Kael thought Cannon’s performance was very good, however much she may have poked at her looks. She was much less kind to Wood, who “doesn’t seem to have any substance as a human being, so there’s nothing at stake”. She’s actually fine in the movie, and if anything, the qualities Kael alluded to help congeal someone so shallow and egotistical, she thinks it appropriate to espouse her life-changing doctrine to a poor, confused waiter at a restaurant. Or exude vacuous sincerity when she announces to Alice “I feel very close to you now”. Culp is similarly well cast; generally speaking, you expect him to be the one selling overt cynicism in his roles, so undercutting that born-again zeal is rather effective (Kael: “Robert Cummings crossed with Timothy Leary”). At one point, he can be seen bumping into his I Spy co-star, Rohypnol-fiend Bill Cosby, in a night club (they’d later pair again for Culp’s directorial debut Hickey and Boggs).

The upshot of the foursome is that neither exchange of partners can go through with it, Mazursky and Tucker apparently deciding that, despite their daring, traditional values should/will reassert themselves when it really comes to the crunch. In this regard, having Burt Bacharach poured wholesale over a montage of the leads encountering assorted couples in the casino parking lot is an undignified sop to ’60s idealism. Love will out over sex, they – or Burt – seems to be saying.

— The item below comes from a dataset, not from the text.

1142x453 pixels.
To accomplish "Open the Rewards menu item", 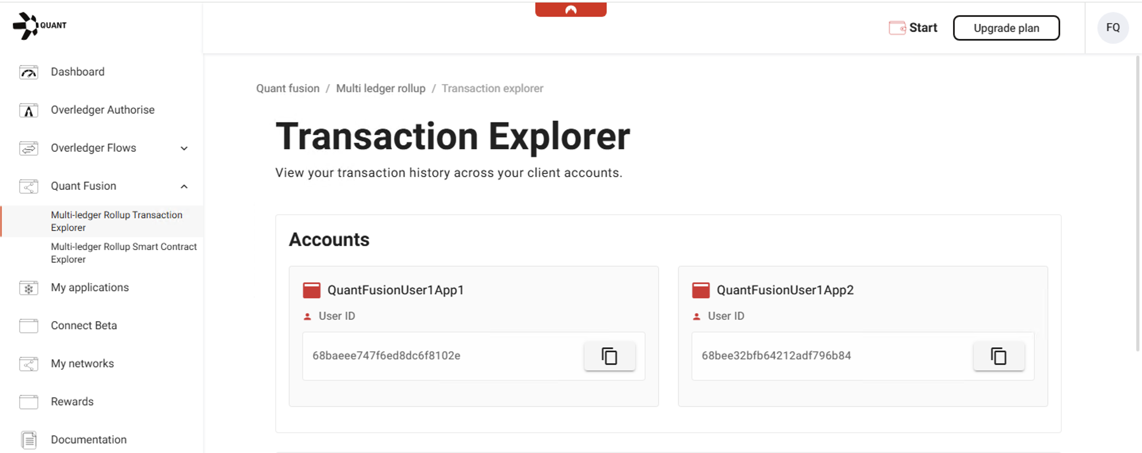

Although, who knows how their relationships, both as couples and as friends, fared after this. In theory, there’s a comforting affirmation here, that they can resume their lives and be okay; the aberration has passed. But on a more defining, instrumental level, one has to wonder at the strings Mazursky is pulling. Whether Bob & Carol & Ted & Alice’s “innocent” reflection of the circles in which he and Tucker were mingling represented him doing his bit to extend the era’s programming of the population – as they’d already done on a more juvenile level with The Monkees – by spreading California’s peccadilloes to the nation at large. Was Bob normalising swinging – and the fabled key parties of the subsequent decade – and would many of those tempted by the movie’s fantasy lack the discipline to pull back and prevent marital carnage? It was, after all, the sixth most popular movie of the year.

Regardless, Mazursky acutely identifies the pitfalls of mutually condoned impropriety. When Bob walks in on Carol mid-affair – with a tennis coach – he betrays his obliging attitude to his own affair by flying into a rage (earlier, he attempted to get a rise out of Carol, to persuade her she should be infuriated – “I don’t feel jealous” – at his infidelity). Then he rationalises that it meant nothing; she doesn’t love the guy, it’s purely physical, and so he coaxes the reluctant coach out for an awkward drink. There’s a recognition this doesn’t really fly, that it’s going to stew and brew.

Elsewhere, Mazursky is less assured. Ted’s in-flight sex fantasy seems to have strayed in from another, clumsier picture. Gould and Cannon were both nominated in Best Supporting Oscar categories (Ted trapped on the sofa, attempting to escape the self-conscious canoodling of Bob and Carol is first-rate physical comedy, but there’s no way Gould could have beaten Jack in Easy Rider… who was mystifyingly beaten by Gig Young). Bob & Carol & Ted & Alice was also nominated for Best Original Screenplay (not a chance) and cinematography (a rare nom for a comedy, but Charles Lang’s work is terrific). Mazursky rated it his best film, reputedly, and he was probably right. It certainly beats Scenes from a Mall.